Tal como a capa e a contracapa nos ajudam a pensar, tratam-se das reflexões de um homem que já não é modelo central do universo (de Vitrúvio), que já não consegue apelar a uma visão de uma “realidade tal como ela é”, mas, cansando, desencantado e desiludido - nos sentidos negativo e positivo da palavra -, tenta tecer algum tipo de sentido ainda na crise de valores humanos, democráticos, dialogantes, em que se encontra mergulhado. Se não conseguimos desvendar o sentido profundo de todas as afirmações - por exemplo, como devemos entender a lição, decerto importante, de “as vítimas não são moralmente superiores aos opressores” e que “sendo mais fracas [tiveram] menos oportunidades de serem cruéis” (pg. 32) estar associada a uma imagem televisiva de uma aparente agressão conjugal?

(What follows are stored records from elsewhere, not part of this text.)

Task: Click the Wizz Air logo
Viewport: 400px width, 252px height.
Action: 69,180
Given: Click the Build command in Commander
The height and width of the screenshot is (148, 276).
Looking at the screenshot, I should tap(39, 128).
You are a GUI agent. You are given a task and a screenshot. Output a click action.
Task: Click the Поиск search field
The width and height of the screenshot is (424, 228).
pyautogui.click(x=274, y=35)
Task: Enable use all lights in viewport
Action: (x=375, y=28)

Que a violência, se possível invertida, seria idêntica? Afinal existe comutabilidade na opressão? Não estamos seguros -, outras há que vão ao âmago do problema maior em causa: “Quando a superioridade moral da ordem e a superioridade material dos que a detêm se identificam, qualquer ordem se torna intrinsecamente precária; torna os seus detentores nervosos e os seus súbditos invejosos” (pg. 33). De facto, nesse exercício de inveja, os “súbditos” revelam uma “identidade moral”, mas a brecha que se instala nessa tensão é de facto perigosa.

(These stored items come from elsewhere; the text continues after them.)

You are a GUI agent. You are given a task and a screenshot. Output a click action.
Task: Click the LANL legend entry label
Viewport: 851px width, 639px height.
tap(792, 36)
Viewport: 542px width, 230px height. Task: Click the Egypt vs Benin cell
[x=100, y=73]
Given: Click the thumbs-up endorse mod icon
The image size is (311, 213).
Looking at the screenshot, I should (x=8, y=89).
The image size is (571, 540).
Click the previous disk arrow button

Este breve ensaio visual interroga-se pela ausência dos “fundamentos éticos”, da “prática do bem”, da “empatia”, palavras e conceitos que parecem ter sido esvaziados com o tempo com a ideia de um relativismo que apenas tem servido não à aprendizagem de outras mundividências, nem à partilha de experiências diferentes nem à aproximação dos seres humanos, mas a uma cada vez mais entrincheirada posição das “necessidades contingentes”, da realpolitik, do desvio das ideologias (logo, até das ideias). Enfim, no tal mergulho na “realidade tal qual como ela é”. não é por acaso que o slogan “a vida tal como ela é” seja a de um programa que em muitos poucos elementos correspondia à experiência mais quotidiana, normalizada e enraizada na vida dos seus próprios telespectadores…
Fragmentos não oferece, como é de esperar, “soluções”. Mas oferece, e talvez seja esse o fragmento anunciado, uma breve oportunidade para ponderar na possibilidade de uma solução.
Nota: agradecimentos ao autor, pelo envio do livro.